A few years ago, metadata was spoken of only in relation to "library-like" collections. Today, however, most organizations are facing the challenges presented by growing institutional digital repositories and are looking to determine whether metadata might provide a solution to these challenges. As the2003 Dublin Core Conference stated the premise of its meeting: "Metadata is fundamental to persons, organizations, machines, and an array of enterprises that are increasingly turning to the Web and electronic communication for disseminating and accessing information."1 Basically, metadata is fundamental to everyone!

Although an industry appears to be growing up around metadata, no empirical evidence or ROI analysis has made a definitive case that metadata is the solution to the problem that metadata is intended to address: that of access to information—usually in the form of reports, proposals, technical documents, meeting minutes, etc.—within an organization’s digital repository. Anecdotal evidence suggests that using metadata in an intranet environment can reduce the time that employees spend looking for, finding, and verifying files, but it remains to be seen in a large-scale implementation and evaluation whether these savings and other benefits are sufficient to offset the current cost of producing metadata for items in a repository. Little information exists about the full costs. In one example, Mike Doane, a consultant with SBI and Company, reported that his company typically charges from $195,000 to $275,000 to initially set up a metadata solution for a corporation.2 After that, the corporation faces the ongoing costs of metadata assignment to all new documents—and this is where the bulk of the costs lie.

But must the ongoing process of metadata assignment be expensive? Not necessarily. Basically, there are three ways for metadata to be assigned to items as they are added to a repository: (1) manual assignment by trained, dedicated personnel; (2) self-assignment by the document producers; or (3) automatic metadata generation. Although the first two of these methods carry significant costs in terms of personnel time, the third offers a promising new approach for generating timely, cost-efficient, effective metadata.

For instance, the Center for Natural Language Processing at Syracuse University has developed and tested technology—MetaExtract—that automatically generates and assigns metadata to electronic documents.3 In one application, metadata was automatically assigned to documents such as lesson plans from the educational field. To understand the size of this task, note that in the standard metadata schema for educational resources, there are twenty-four elements that the system needs to assign: Audience; Keywords; Cataloger; Contributor; Language; Duration; Coverage; Publisher; Educational Level; Creator; Identifier; Quality; Date; Document Type; Standard; Description; Rights Management; Relation; Essential Resources; Source; Subjects; Format; Title; Pedagogy.
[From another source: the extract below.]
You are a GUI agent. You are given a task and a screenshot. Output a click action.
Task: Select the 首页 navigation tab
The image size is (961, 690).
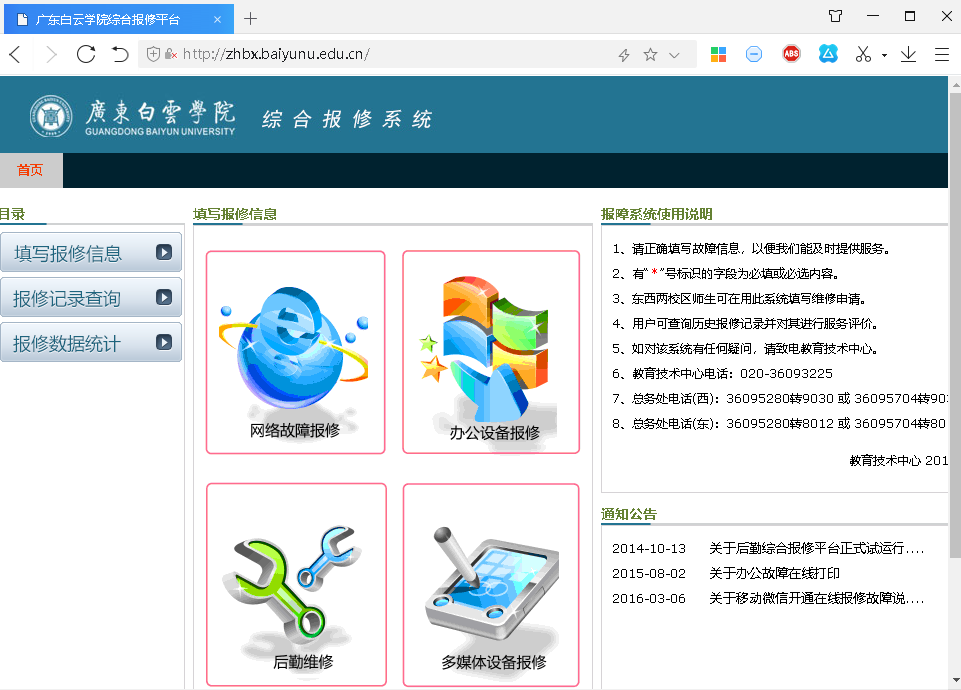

In the MetaExtract system, natural language-processing technology utilizes the multiple levels of human language processing for the information-extraction task of recognizing appropriate values for all of the twenty-four elements that are present in the document and for producing a metadata record based on these extractions as a rich representation of the content of the document.

Experimental evaluation of the quality of the metadata produced by MetaExtract and of the performance of the system in user tasks of finding relevant resources in the educational domain has demonstrated that when compared with manually assigned metadata, the automatically assigned metadata performed well, providing more consistent, broader coverage of the elements from the schema and equal quality both in the minds of the users and in retrieval of relevant resources. Furthermore, potential system users who served as subjects indicated that the metadata could perform multiple functions: retrieving relevant resources, providing a quick and rich summary of the resource itself, and enabling easy browsing across sets of retrieved results.

Given the demonstrated ability for automatic metadata generation in the domain of educational resources, the general issue to be addressed is whether this capability can be extended to—and evaluated as performing equally well for—digital repositories in other domains. Experience in the highly diverse fields of public health4 and aerospace engineering5 suggests that in fact automatic metadata generation is as viable for these fields as for the educational domain and is therefore likely to be equally extensible to other domains and genres.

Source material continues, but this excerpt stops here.